By Burnett Munthali
As Malawi commemorates 61 years of independence from British colonial rule, the question of whether there is anything worth celebrating grows louder across the nation.
Behind the colourful ceremonies, the parades, and official speeches lies a harsh reality: Malawi remains a country trapped in poverty, inequality, and broken systems.
The Malawi Congress Party (MCP), the same party that ushered in independence in 1964, extended invitations to all former leaders of the Republic for the July 6 festivities at Bingu National Stadium.
According to MCP Publicity Secretary Jessie Kabwila, this gesture was meant to emphasize national unity, claiming that despite political differences, all citizens must come together to mark this so-called “momentous” occasion.
But the pomp and unity mean little when millions of citizens live in misery, struggling to access even the most basic necessities of life.
What is there to celebrate when over 71% of Malawians still survive on less than $2.15 a day, as reported by the World Bank (2023)?
What is the value of independence if people are economically colonized by their own leaders through corruption, incompetence, and policy failures?
Since 1964, Malawi has had multiple presidents, political transitions, and even a landmark court-ordered election re-run in 2020, yet real transformation remains painfully absent.
The early hopes of freedom, dignity, and prosperity have been betrayed by a system that rewards mediocrity, stifles innovation, and punishes the poor for being poor.
Dr.

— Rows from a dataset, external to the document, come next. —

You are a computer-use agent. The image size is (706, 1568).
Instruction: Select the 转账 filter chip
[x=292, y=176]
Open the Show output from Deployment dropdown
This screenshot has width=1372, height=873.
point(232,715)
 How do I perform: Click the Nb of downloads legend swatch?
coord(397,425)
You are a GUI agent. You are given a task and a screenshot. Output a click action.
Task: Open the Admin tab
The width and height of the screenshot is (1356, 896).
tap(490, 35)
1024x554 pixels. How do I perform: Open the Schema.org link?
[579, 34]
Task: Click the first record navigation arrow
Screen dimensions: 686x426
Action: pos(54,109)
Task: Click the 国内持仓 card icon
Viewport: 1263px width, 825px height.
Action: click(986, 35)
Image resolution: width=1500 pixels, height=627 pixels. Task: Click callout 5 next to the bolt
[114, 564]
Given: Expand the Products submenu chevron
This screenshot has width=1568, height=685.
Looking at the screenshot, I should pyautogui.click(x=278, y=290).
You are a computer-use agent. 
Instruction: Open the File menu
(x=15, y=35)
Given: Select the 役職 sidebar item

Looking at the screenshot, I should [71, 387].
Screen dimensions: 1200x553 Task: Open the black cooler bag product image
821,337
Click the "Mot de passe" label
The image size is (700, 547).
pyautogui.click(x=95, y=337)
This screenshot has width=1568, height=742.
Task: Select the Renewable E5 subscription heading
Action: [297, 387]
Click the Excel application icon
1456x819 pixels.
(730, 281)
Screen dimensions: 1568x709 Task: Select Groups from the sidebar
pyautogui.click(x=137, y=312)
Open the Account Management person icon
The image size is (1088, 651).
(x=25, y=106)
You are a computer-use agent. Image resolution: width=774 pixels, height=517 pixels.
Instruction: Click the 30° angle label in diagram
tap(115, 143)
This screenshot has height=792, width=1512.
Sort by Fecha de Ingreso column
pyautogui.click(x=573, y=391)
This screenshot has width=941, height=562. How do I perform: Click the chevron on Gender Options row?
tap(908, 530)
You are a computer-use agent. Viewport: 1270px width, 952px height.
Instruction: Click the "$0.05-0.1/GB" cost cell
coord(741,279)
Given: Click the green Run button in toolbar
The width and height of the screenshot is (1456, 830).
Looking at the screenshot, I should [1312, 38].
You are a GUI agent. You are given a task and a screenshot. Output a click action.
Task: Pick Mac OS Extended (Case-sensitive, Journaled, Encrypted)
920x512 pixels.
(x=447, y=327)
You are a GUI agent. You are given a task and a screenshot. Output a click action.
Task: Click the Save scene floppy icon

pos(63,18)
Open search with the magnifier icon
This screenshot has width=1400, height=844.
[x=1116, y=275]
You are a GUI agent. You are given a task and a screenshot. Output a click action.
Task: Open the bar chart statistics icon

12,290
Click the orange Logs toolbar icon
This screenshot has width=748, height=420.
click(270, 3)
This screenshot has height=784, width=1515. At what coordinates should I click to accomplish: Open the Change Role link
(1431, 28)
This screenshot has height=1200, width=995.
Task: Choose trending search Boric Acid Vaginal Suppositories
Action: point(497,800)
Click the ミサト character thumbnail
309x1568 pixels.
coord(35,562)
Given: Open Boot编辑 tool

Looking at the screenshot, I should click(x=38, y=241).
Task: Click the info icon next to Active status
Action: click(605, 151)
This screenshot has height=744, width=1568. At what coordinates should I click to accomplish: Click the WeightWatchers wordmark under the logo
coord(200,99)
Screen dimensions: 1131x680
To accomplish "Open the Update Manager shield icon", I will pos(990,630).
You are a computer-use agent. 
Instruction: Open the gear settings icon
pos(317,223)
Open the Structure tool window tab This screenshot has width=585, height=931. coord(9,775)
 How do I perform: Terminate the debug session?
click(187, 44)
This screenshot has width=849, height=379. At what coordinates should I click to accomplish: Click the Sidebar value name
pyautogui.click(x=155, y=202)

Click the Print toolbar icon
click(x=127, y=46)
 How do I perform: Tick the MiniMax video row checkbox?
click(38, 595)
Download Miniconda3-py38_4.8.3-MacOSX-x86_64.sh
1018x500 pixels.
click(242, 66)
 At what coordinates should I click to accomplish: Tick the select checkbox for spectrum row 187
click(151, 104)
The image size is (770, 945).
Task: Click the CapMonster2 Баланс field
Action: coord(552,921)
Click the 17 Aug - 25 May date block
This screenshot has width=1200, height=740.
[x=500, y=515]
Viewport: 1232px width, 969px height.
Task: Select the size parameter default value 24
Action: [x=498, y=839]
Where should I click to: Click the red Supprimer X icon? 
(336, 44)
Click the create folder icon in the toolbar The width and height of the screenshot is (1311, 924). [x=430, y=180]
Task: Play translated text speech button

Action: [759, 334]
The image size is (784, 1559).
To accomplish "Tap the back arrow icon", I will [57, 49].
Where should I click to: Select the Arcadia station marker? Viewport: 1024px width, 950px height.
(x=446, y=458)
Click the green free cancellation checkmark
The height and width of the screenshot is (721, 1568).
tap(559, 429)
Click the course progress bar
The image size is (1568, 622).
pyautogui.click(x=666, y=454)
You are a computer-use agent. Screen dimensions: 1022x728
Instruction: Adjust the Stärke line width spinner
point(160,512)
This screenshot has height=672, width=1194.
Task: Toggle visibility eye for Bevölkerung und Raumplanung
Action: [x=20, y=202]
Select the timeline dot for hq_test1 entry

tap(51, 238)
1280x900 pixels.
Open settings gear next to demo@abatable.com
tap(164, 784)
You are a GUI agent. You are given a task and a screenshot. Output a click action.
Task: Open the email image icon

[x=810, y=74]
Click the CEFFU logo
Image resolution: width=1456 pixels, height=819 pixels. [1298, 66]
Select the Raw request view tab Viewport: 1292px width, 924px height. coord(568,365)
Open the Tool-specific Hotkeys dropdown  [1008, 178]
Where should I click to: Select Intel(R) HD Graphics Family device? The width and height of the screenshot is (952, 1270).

Hastings Kamuzu Banda’s era of autocracy and fear may be long gone, but the ghost of centralized, arrogant governance still lingers in many state institutions.
Each new administration promises to fix the economy, root out corruption, and improve healthcare and education—but those promises have repeatedly turned into nothing but cheap campaign slogans.
Today, young people make up over 60% of the population, but they are the most unemployed, disempowered, and disillusioned group in the country.
Despite finishing school, many young Malawians find themselves doing piecework or migrating to South Africa, not out of ambition, but desperation.
Meanwhile, the same politicians who claim to fight for the youth fly in luxury, live in mansions, and import fuel for their convoys, while hospitals lack medicine and ambulances.
The 2023 Transparency International Corruption Perceptions Index ranked Malawi 110 out of 180 countries, a damning indictment of how deeply corruption is entrenched in the public sector.
Public funds meant for roads, clinics, and classrooms are often diverted to ghost projects, inflated contracts, and politically connected pockets.
As political elites gather to wave flags and dance before cameras at Bingu Stadium, the majority of citizens will be walking dusty roads to fetch unsafe drinking water, queuing for overpriced maize, or being turned away from understaffed rural health centres.
What kind of freedom is this?
Yes, Malawi has made modest gains—especially in education access, gender parity in primary schools, and peaceful co-existence in a volatile region.
Yes, the judiciary showed rare courage in 2020 by nullifying a rigged election, marking a proud moment for African democracy.
But these isolated successes are not enough to justify a national celebration.
We cannot celebrate when we continue to import nearly everything, from toothpicks to tomatoes, while our local farmers are undervalued and underpaid.
We cannot celebrate when one-third of children are stunted due to chronic malnutrition.
We cannot celebrate when the gap between the rich and the poor widens, year after year, as politicians and their families prosper while public service delivery collapses.
Independence should mean more than the lowering of the Union Jack and the raising of the Malawi flag.
It should mean economic liberation, civic empowerment, and shared national prosperity.
But instead, it often feels like we have traded one oppressor for another—only this time, the oppressor wears our own skin, speaks our languages, and sings our national anthem.
National days should not be for staged unity and empty speeches.
They should be moments of truth, where we confront what we have become, and challenge ourselves to do better.
If 61 years of “freedom” still leaves the majority in hunger, sickness, and ignorance, then our independence is not complete—it is an illusion.
Let July 6 be a day of public reckoning, not public relations.
Let it be a time to reflect not only on where we came from, but where we have failed to go.
Let us demand a new kind of independence—one that frees us from corruption, dependency, and mediocrity.
Because only then will our celebration be honest, and our flag fly with meaning.